Johns Hopkins University and Bloomberg Philanthropies have announced the launch of a $150 million effort to directly address historic underrepresentation in science, technology, engineering and math fields, and to prepare a new, more diverse generation of researchers and scholars to assume leading roles in tackling some of the world’s greatest challenges.
The Vivien Thomas Scholars Initiative at Johns Hopkins — named for the Black surgical laboratory supervisor best known for his contributions to a lifesaving cardiac surgical technique for “blue baby syndrome” in the 1940s — will create new pathways for students from Historically Black Colleges and Universities and Minority Serving Institutions to pursue and earn PhDs in STEM fields.
The gift from Bloomberg Philanthropies will provide permanent funding to add a sustained cohort of approximately 100 new positions for diverse PhD students in JHU’s more than 30 STEM programs, representing disciplines ranging from neuroscience to physics to engineering.
The initiative will engage in active outreach to applicants from HBCU and MSI institutions, a group that encompasses more than 450 four-year colleges and universities nationwide. Each scholar will receive up to six years of full tuition support, a stipend, health insurance and travel funding, along with significant mentorship, research and professional development opportunities. Initial pathway programs will begin this summer, with the first cohort of Vivien Thomas Scholars entering Johns Hopkins PhD programs in the fall of 2022.

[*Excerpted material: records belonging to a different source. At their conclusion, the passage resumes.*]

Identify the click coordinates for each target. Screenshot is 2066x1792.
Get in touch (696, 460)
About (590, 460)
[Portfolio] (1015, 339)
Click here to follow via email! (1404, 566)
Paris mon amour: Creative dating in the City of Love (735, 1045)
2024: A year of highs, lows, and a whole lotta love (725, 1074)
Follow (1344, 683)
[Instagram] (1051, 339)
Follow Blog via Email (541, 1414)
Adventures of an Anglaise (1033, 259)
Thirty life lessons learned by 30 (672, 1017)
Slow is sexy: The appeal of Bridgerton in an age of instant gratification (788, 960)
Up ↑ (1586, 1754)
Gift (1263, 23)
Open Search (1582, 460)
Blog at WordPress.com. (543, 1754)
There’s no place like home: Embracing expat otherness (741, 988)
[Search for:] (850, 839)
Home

“Capturing diverse talent in STEM is critical to maximizing the creativity, excellence, and innovation necessary to create the best science and to apply that science to improve the human condition for all,” says Damani Arnold Piggott, associate professor of medicine and the inaugural associate vice provost for graduate diversity and partnerships. “We believe there is a wealth of untapped talent out there, and that through sustained outreach and support, we can encourage more students from diverse backgrounds to seek PhDs in these fields and become the next generation of transformational leaders in STEM.”More than $15 million in funding will be dedicated to strengthening pathways for talented undergraduates to pursue STEM PhDs at Johns Hopkins and elsewhere. Those efforts will begin with direct funding of programs at an initial cohort of six partner HBCUs and MSIs with an exceptional record of accomplishment in graduating students who advance to STEM PhD careers — Howard University; Morehouse College; Morgan State University; Prairie View A&M; Spelman College; and the University of Maryland, Baltimore County.